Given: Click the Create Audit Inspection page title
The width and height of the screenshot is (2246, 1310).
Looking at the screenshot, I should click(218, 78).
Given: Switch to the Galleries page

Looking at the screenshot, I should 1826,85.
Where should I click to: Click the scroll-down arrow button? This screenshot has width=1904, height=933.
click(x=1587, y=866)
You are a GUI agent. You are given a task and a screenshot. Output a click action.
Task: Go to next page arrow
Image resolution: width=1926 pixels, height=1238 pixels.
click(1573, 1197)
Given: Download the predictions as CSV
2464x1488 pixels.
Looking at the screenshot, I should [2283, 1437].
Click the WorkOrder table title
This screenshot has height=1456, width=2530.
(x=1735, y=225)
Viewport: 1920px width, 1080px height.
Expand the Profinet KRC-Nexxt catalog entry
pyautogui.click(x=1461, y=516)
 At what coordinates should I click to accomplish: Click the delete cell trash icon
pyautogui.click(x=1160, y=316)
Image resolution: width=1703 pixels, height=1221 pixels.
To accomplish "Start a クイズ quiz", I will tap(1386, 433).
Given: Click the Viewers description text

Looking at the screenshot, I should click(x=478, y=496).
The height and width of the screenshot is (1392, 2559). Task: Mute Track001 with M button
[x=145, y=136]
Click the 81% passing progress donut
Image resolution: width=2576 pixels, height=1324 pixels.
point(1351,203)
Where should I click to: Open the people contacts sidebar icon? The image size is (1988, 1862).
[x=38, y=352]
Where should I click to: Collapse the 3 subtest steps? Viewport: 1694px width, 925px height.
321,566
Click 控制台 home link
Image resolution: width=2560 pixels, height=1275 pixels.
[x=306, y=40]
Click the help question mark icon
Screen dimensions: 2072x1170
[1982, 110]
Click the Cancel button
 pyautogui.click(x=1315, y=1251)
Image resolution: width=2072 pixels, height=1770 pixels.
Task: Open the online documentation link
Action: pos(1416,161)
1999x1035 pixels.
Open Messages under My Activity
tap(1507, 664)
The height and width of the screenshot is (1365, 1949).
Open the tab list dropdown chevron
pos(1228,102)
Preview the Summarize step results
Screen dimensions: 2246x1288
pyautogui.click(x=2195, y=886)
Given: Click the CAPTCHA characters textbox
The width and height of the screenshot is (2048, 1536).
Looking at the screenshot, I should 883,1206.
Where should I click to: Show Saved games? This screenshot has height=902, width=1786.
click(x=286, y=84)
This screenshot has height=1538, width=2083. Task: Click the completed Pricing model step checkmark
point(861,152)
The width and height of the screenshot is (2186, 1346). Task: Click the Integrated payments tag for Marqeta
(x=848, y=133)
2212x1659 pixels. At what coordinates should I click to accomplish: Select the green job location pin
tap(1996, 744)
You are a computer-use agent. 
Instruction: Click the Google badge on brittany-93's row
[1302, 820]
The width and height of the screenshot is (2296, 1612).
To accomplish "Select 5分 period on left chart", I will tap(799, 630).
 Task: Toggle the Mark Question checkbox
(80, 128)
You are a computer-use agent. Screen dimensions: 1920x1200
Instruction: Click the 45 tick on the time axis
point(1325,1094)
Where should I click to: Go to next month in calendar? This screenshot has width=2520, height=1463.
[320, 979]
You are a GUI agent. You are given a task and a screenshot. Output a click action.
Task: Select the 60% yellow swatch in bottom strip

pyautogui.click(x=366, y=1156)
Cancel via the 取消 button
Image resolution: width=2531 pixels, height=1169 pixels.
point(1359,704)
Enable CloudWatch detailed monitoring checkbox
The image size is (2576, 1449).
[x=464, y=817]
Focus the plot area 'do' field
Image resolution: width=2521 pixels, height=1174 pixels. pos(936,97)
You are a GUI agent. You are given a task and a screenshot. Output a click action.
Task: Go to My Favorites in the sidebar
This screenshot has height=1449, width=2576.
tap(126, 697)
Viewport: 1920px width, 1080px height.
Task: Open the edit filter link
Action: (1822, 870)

WORK INSTRUCTIONS:
Print every record above exactly as it was given.

EXERCISE SOLUTION:
Given: Click the Create Audit Inspection page title
The width and height of the screenshot is (2246, 1310).
Looking at the screenshot, I should click(218, 78).
Given: Switch to the Galleries page

Looking at the screenshot, I should 1826,85.
Where should I click to: Click the scroll-down arrow button? This screenshot has width=1904, height=933.
click(x=1587, y=866)
You are a GUI agent. You are given a task and a screenshot. Output a click action.
Task: Go to next page arrow
Image resolution: width=1926 pixels, height=1238 pixels.
click(1573, 1197)
Given: Download the predictions as CSV
2464x1488 pixels.
Looking at the screenshot, I should [2283, 1437].
Click the WorkOrder table title
This screenshot has height=1456, width=2530.
(x=1735, y=225)
Viewport: 1920px width, 1080px height.
Expand the Profinet KRC-Nexxt catalog entry
pyautogui.click(x=1461, y=516)
 At what coordinates should I click to accomplish: Click the delete cell trash icon
pyautogui.click(x=1160, y=316)
Image resolution: width=1703 pixels, height=1221 pixels.
To accomplish "Start a クイズ quiz", I will tap(1386, 433).
Given: Click the Viewers description text

Looking at the screenshot, I should click(x=478, y=496).
The height and width of the screenshot is (1392, 2559). Task: Mute Track001 with M button
[x=145, y=136]
Click the 81% passing progress donut
Image resolution: width=2576 pixels, height=1324 pixels.
point(1351,203)
Where should I click to: Open the people contacts sidebar icon? The image size is (1988, 1862).
[x=38, y=352]
Where should I click to: Collapse the 3 subtest steps? Viewport: 1694px width, 925px height.
321,566
Click 控制台 home link
Image resolution: width=2560 pixels, height=1275 pixels.
[x=306, y=40]
Click the help question mark icon
Screen dimensions: 2072x1170
[1982, 110]
Click the Cancel button
 pyautogui.click(x=1315, y=1251)
Image resolution: width=2072 pixels, height=1770 pixels.
Task: Open the online documentation link
Action: pos(1416,161)
1999x1035 pixels.
Open Messages under My Activity
tap(1507, 664)
The height and width of the screenshot is (1365, 1949).
Open the tab list dropdown chevron
pos(1228,102)
Preview the Summarize step results
Screen dimensions: 2246x1288
pyautogui.click(x=2195, y=886)
Given: Click the CAPTCHA characters textbox
The width and height of the screenshot is (2048, 1536).
Looking at the screenshot, I should 883,1206.
Where should I click to: Show Saved games? This screenshot has height=902, width=1786.
click(x=286, y=84)
This screenshot has height=1538, width=2083. Task: Click the completed Pricing model step checkmark
point(861,152)
The width and height of the screenshot is (2186, 1346). Task: Click the Integrated payments tag for Marqeta
(x=848, y=133)
2212x1659 pixels. At what coordinates should I click to accomplish: Select the green job location pin
tap(1996, 744)
You are a computer-use agent. 
Instruction: Click the Google badge on brittany-93's row
[1302, 820]
The width and height of the screenshot is (2296, 1612).
To accomplish "Select 5分 period on left chart", I will tap(799, 630).
 Task: Toggle the Mark Question checkbox
(80, 128)
You are a computer-use agent. Screen dimensions: 1920x1200
Instruction: Click the 45 tick on the time axis
point(1325,1094)
Where should I click to: Go to next month in calendar? This screenshot has width=2520, height=1463.
[320, 979]
You are a GUI agent. You are given a task and a screenshot. Output a click action.
Task: Select the 60% yellow swatch in bottom strip

pyautogui.click(x=366, y=1156)
Cancel via the 取消 button
Image resolution: width=2531 pixels, height=1169 pixels.
point(1359,704)
Enable CloudWatch detailed monitoring checkbox
The image size is (2576, 1449).
[x=464, y=817]
Focus the plot area 'do' field
Image resolution: width=2521 pixels, height=1174 pixels. pos(936,97)
You are a GUI agent. You are given a task and a screenshot. Output a click action.
Task: Go to My Favorites in the sidebar
This screenshot has height=1449, width=2576.
tap(126, 697)
Viewport: 1920px width, 1080px height.
Task: Open the edit filter link
Action: (1822, 870)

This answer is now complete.